For one thing, they were inexplicably tardy.  President Trump has repeatedly demonstrated a lack of respect for the rule of law since his campaign days.  He has stated that he expects loyalty from those in law enforcement.  He has demanded investigations and prosecutions of his political opponents and the media.  And he has consistently attacked judges who have ruled against him.

Indeed, the President sometimes seemed to revel in the attacks, announcing that “[s]omebody said I should not criticize judges. Okay, I’ll criticize judges.”  He has called judges a “disgrace.”  He has called the justice system a “rigged system,” “a joke” and “a laughingstock.”  He has said the courts are “so political,” “broken,” and “unfair.”

The statement that led to the Roberts rebuke was of the same ilk; Trump blasted District Court Judge Jon Tigar as an “Obama judge” after Tigar blocked the Administration from denying asylum to immigrants crossing the southern border.

The President’s attacks on Tigar led Roberts to deny that judges bore such labels, and to say that the “independent judiciary is something we should all be thankful for.”

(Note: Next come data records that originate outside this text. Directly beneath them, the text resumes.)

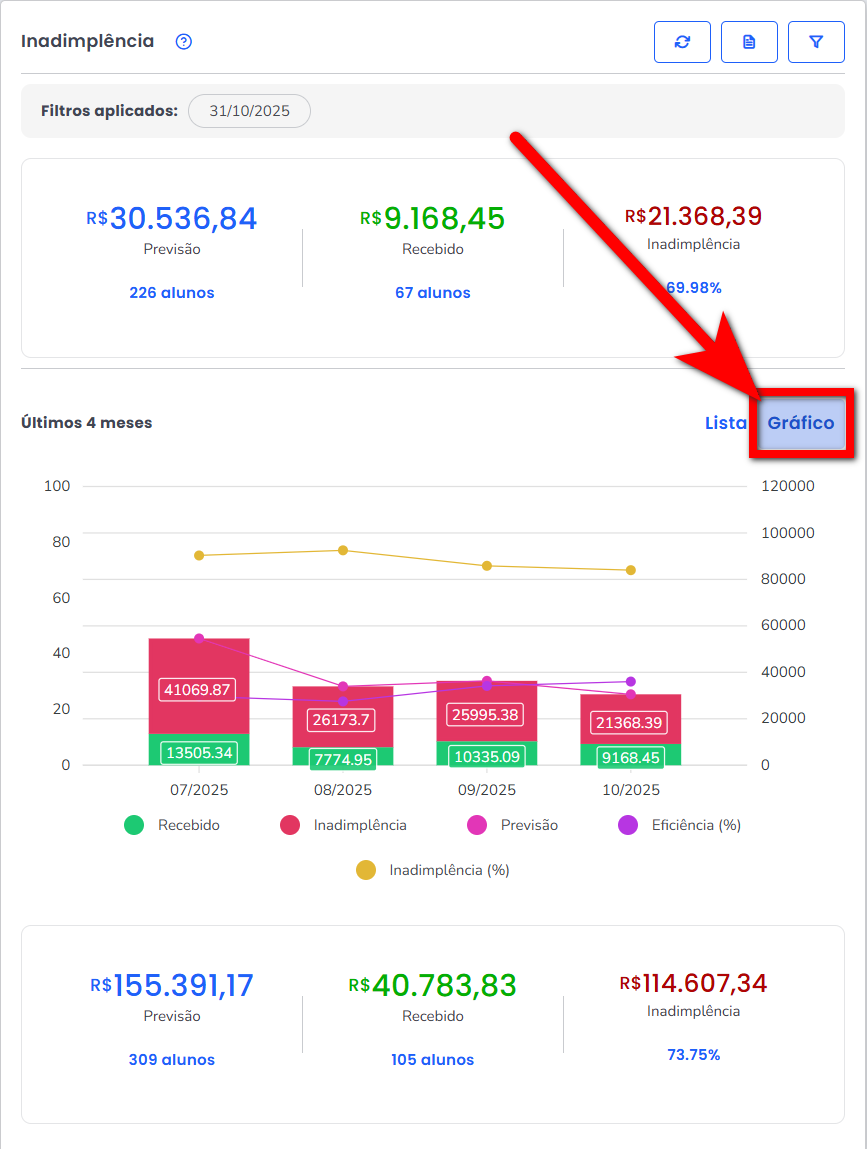Image resolution: width=867 pixels, height=1149 pixels.
Task: Open the 309 alunos link
Action: point(171,1060)
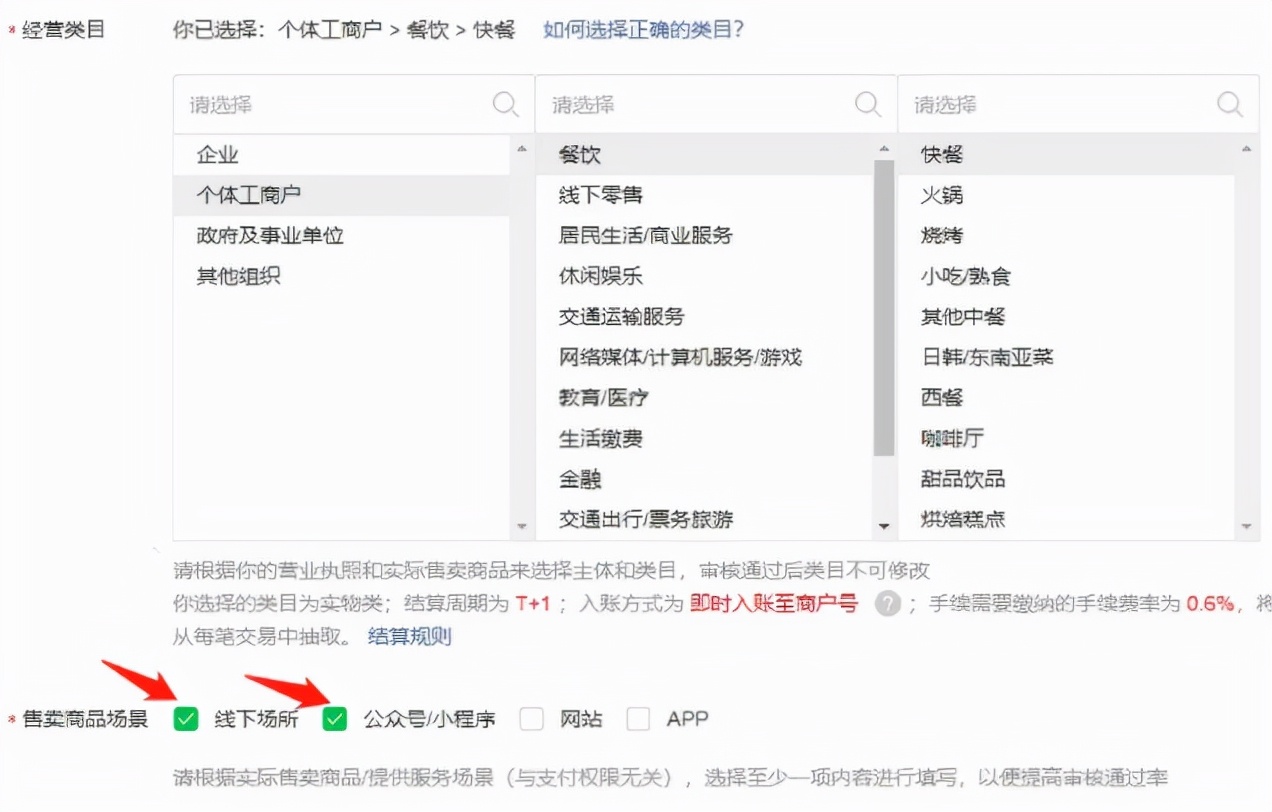This screenshot has width=1272, height=812.
Task: Uncheck the 公众号/小程序 checkbox
Action: pyautogui.click(x=334, y=718)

But while Roberts might not say there are judges with Democratic and Republican loyalties, his actions and those of his Republican-appointed colleagues paint a very different picture.

In nearly twenty years’ worth of decisions, the conservatives on the Supreme Court have done virtually everything in their power to help tilt the political playing field towards Republicans and the wealthy and powerful.In Bush v. Gore, five Republican-appointed justices halted the recount of Florida’s ballots and made George W. Bush president (in a decision “limited to the present circumstances”).  In 2010, Roberts and four other Republican-appointed justices overturned decades of law and precedent to further open the gates to big money in campaigns in Citizens United v. FEC.  In 2013, in another 5-4 decision written by Roberts, Shelby County v. Holder, they gutted the Voting Rights Act – and Republican-controlled states rushed in with countless laws to make it more difficult for people of color to vote.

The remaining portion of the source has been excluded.